Article Detail - JE Part B
Facet Joint Interventions for Pain Management Questions and Answers
Following Noridian's July 2022, webinar, the below questions and answers have been compiled with the Noridian Education and Medical Review team members to offer clarity.
Q1: Is a patient allowed four diagnostic and four therapeutic injections in a rolling 12 months?
A1: Correct. Four diagnostic and four therapeutic injections are allowed in a rolling 12-month period for CPT 64490, 64491, 64493, 64494. CPT 64633-64636 only allow two sessions in 12 months, 64492 and 64495 are only allowed on appeals basis.
Q2: Can we have clarification of pain scales?
A2: Pain assessment must be performed and documented at baseline and after each diagnostic procedure using the same pain scale for each assessment. The scales used for measurement of pain and/or disability must be documented in the medical record. Acceptable scales include but are not limited to: verbal rating scales, Numerical Rating Scale (NRS), Visual Analog Scale (VAS) for pain assessment, Pain Disability Assessment Scale (PDAS), Oswestry Disability Index (ODI), Oswestry Low Back Pain Disability Questionnaire (OSW), Quebec Back Pain Disability Scale (QUE), Roland Morris Pain Scale, Back Pain Functional Scale (BPFS), and the Patient-Reported Outcomes Measurement Information System (PROMIS) profile domains to assess function. LCD - Facet Joint Interventions for Pain Management (38801)
Q3: Do you have references to support the KX modifier for pain injections for all three levels?
A3: The KX modifier should be appended to the line for all diagnostic injections. In most cases, the KX modifier will only be used for the two initial diagnostic injections.
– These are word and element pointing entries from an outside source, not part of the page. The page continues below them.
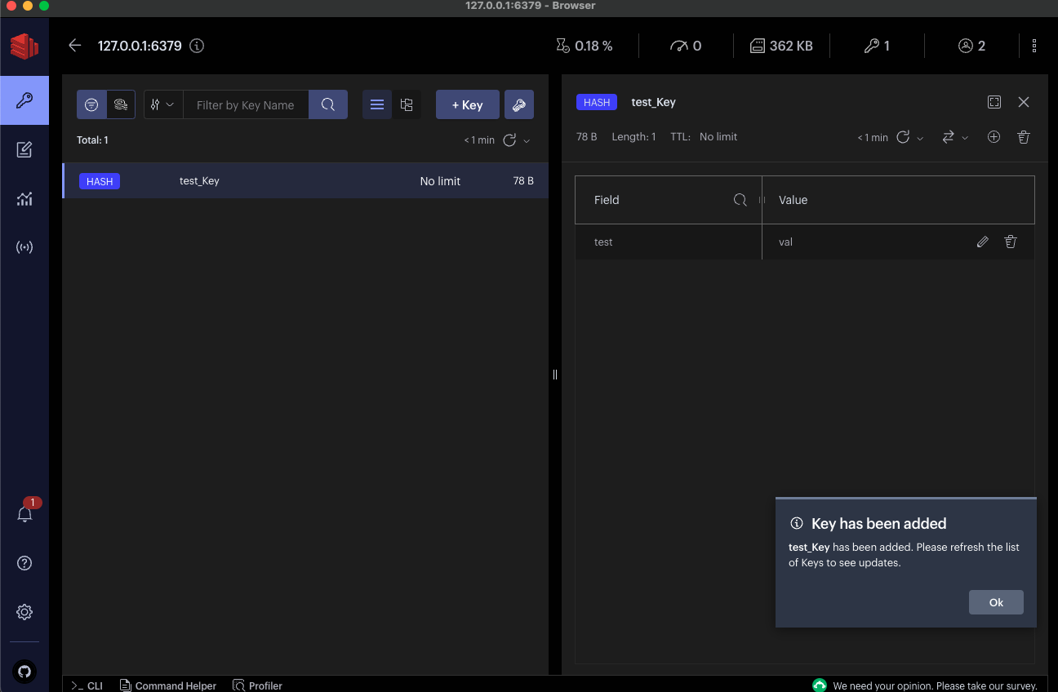Open the auto-refresh dropdown next to refresh
The width and height of the screenshot is (1058, 692).
pos(527,140)
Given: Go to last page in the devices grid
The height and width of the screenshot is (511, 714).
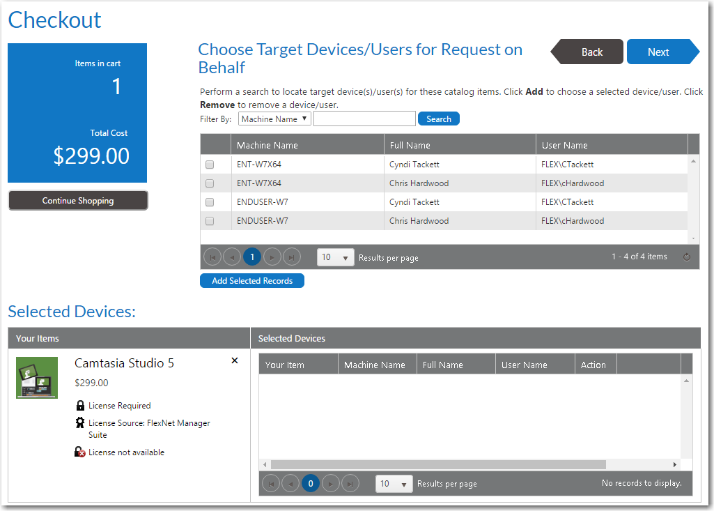Looking at the screenshot, I should tap(292, 257).
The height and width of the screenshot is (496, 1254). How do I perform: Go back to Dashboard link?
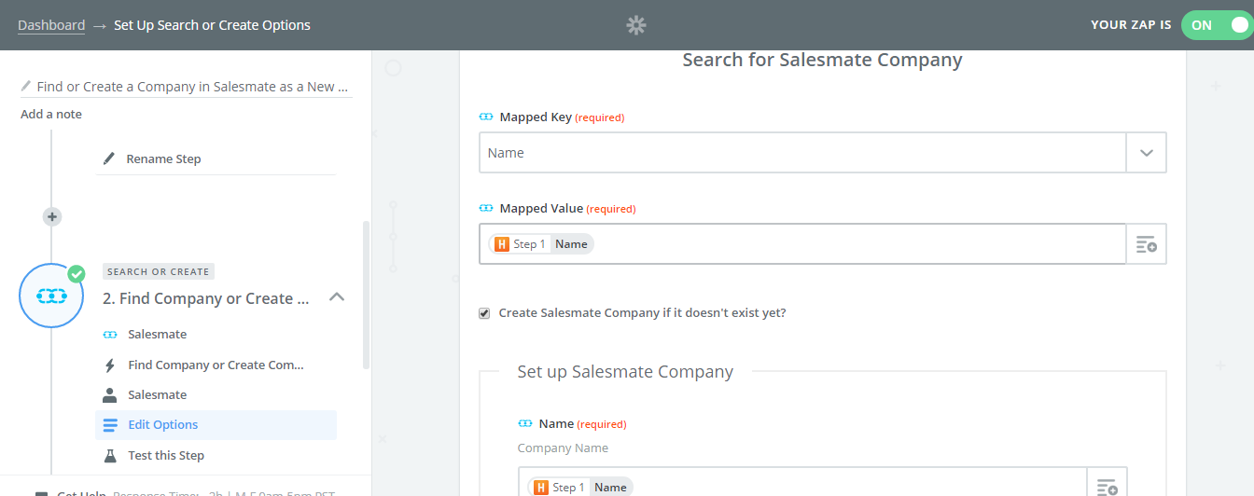tap(51, 25)
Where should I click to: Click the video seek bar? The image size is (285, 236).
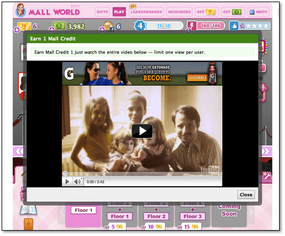point(142,174)
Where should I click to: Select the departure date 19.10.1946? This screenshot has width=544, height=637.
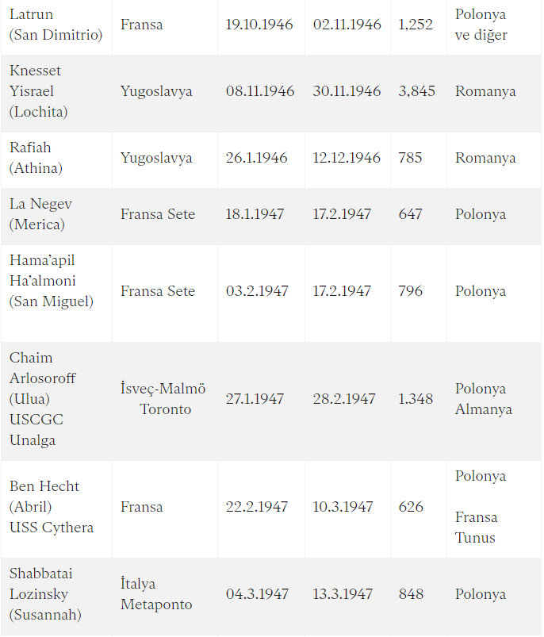click(x=259, y=25)
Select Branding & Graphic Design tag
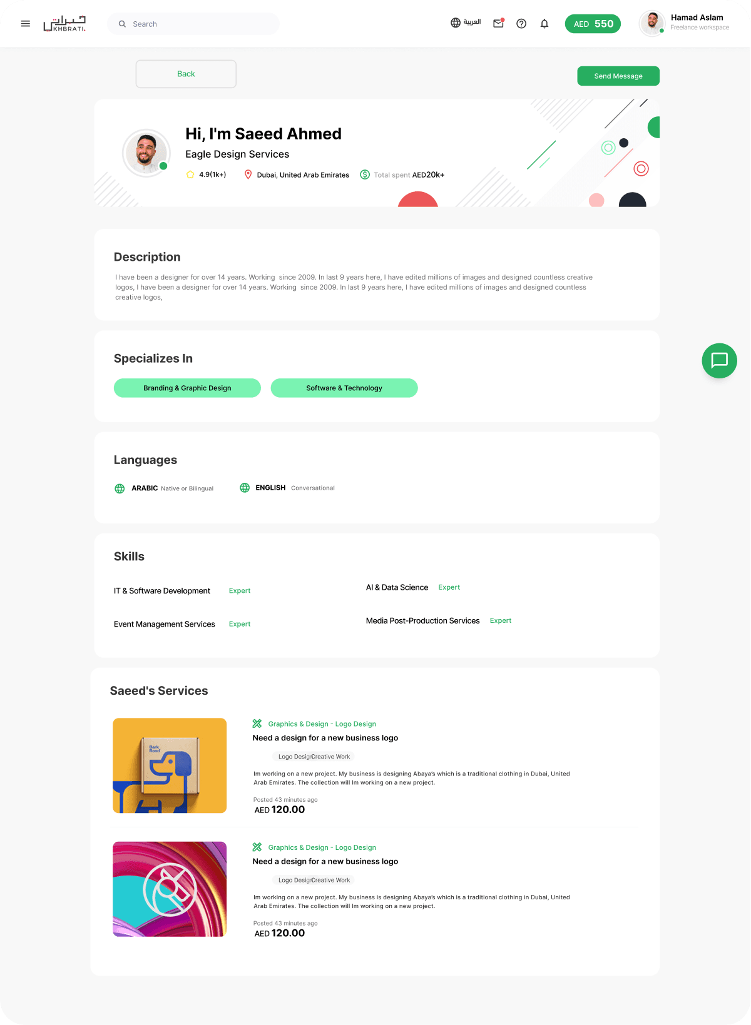Image resolution: width=751 pixels, height=1025 pixels. click(x=187, y=388)
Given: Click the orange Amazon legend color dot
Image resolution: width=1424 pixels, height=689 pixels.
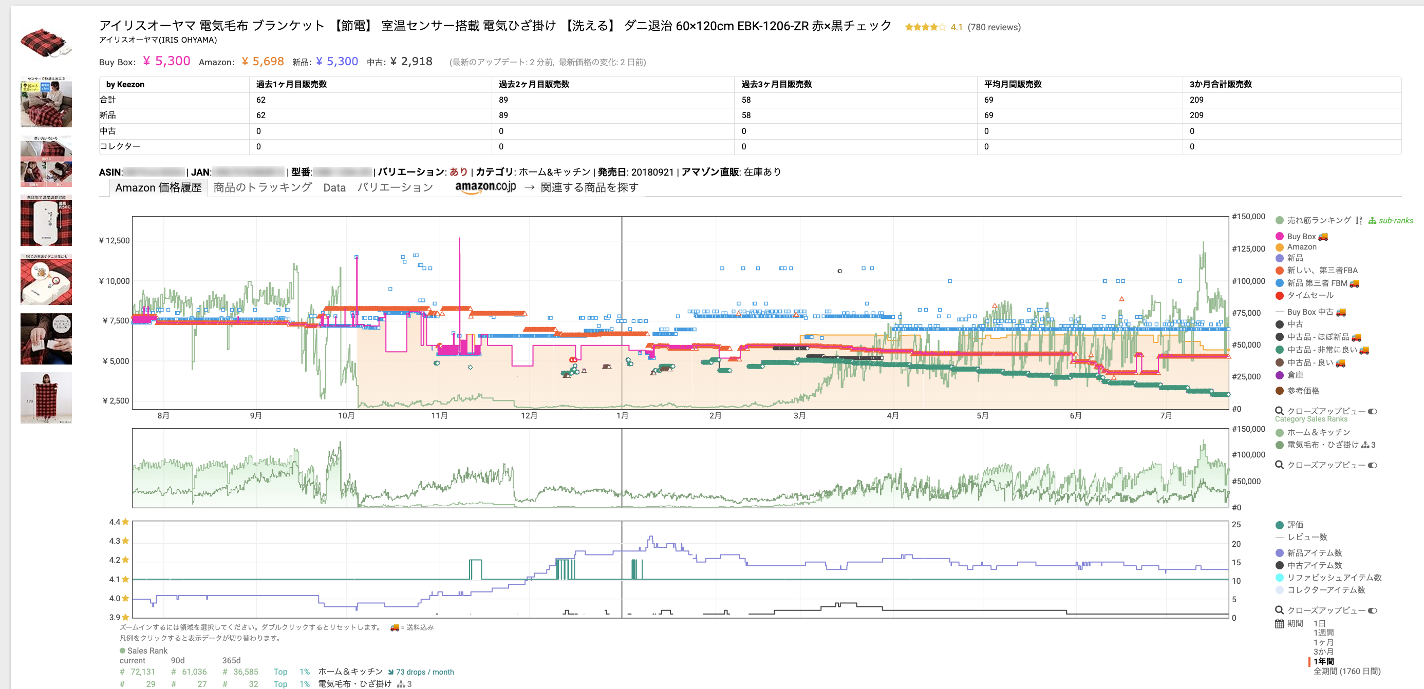Looking at the screenshot, I should point(1279,247).
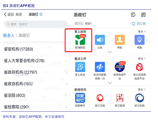Click the add-apps grid icon at top right

[x=144, y=15]
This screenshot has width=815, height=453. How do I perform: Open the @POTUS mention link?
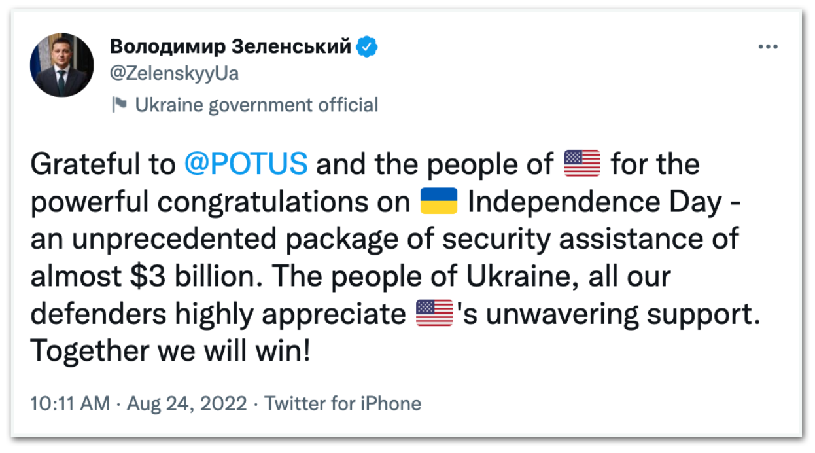point(245,164)
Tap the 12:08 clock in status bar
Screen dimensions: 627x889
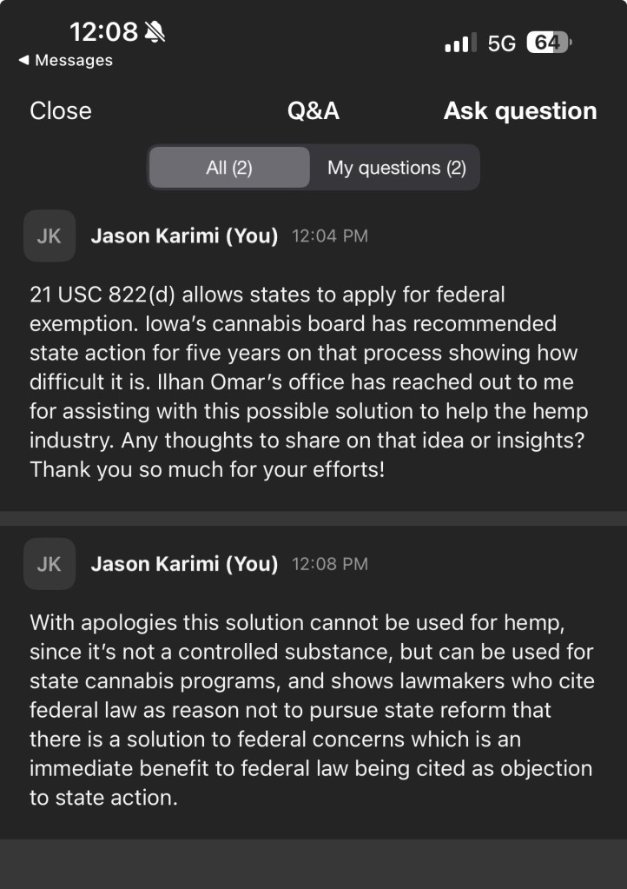pyautogui.click(x=103, y=32)
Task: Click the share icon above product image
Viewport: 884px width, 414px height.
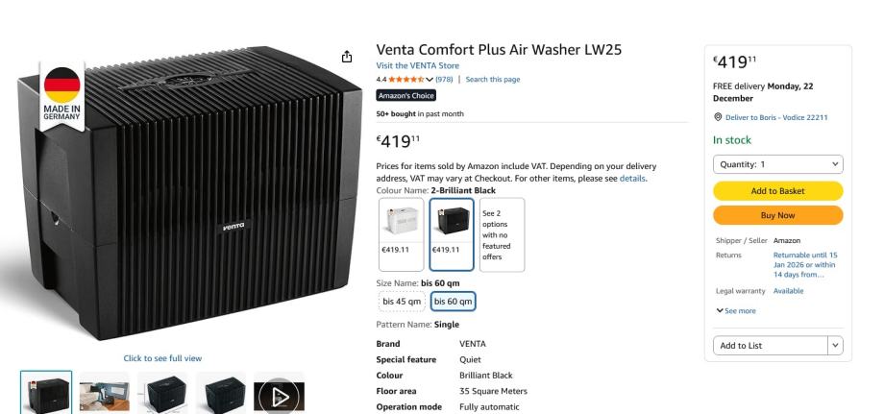Action: pyautogui.click(x=347, y=57)

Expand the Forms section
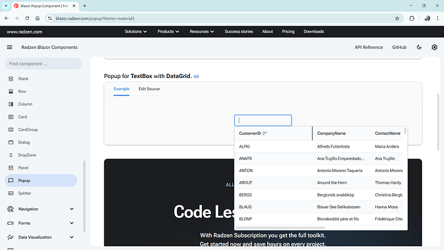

If the initial diagnostic injections do not produce a positive response as defined by the policy and are not indicative of identification of the pain generator, it is necessary to perform additional diagnostic injections at different levels and append the KX modifier to the line. Aberrant use of the KX modifier may trigger focused medical review. The KX modifier demonstrates medical necessity. The need for a there or four- level procedure bilaterally may be considered under unique circumstances and with sufficient documentation of medical necessity on appeal. A session is a time period, which includes all procedures (i.e., medial branch block (MBB), intraarticular injections (IA), facet cyst ruptures, and radiofrequency ablation (RFA) that are performed during the same day. Also, remember that the diagnostic blocks and all requirements must be met for each level injected.
Q4: Is the diagnostic procedure required before the therapeutic procedure?
A4: Yes. Two diagnostic procedures, two weeks apart, with the defined criteria in the policy are required before any additional procedure. For the beneficiary to receive any therapeutic intraarticular injections, there must be documentation of why the beneficiary is not able to go on to the definitive treatment of radiofrequency ablation (RFA).
Q5: With respect to therapeutic intraarticular (IA) injections, Noridian requires providers to state why Radiofrequency ablation (RFA) is unable to be performed. If the patient refuses or has failed an (RFA), is this sufficient?
A5: If a patient refuses an RFA or has failed RFA at the same site as the current pain generator, then those are acceptable to perform a therapeutic injection, meeting the same criteria of response to diagnostic injections, etc. is required by the LCD. However, if a large percentage of patients in a practice all refuse or fail RFA routinely, it could trigger a review.
Q6: Can conscious sedation be used for an RFA? Is monitored anesthesia care (MAC) for RFAs allowable?
A6: General anesthesia is considered not reasonable and necessary for facet joint interventions. Neither conscious sedation nor (MAC) is routinely necessary for intraarticular facet joint injections or medial branch blocks and are not routinely reimbursable. Individual consideration may be provided on redetermination (appeal) for payment in rare, unique circumstances if the medical necessity of sedation is unequivocal and clearly documented in the medical record. Frequent reporting of these services together may trigger focused medical review.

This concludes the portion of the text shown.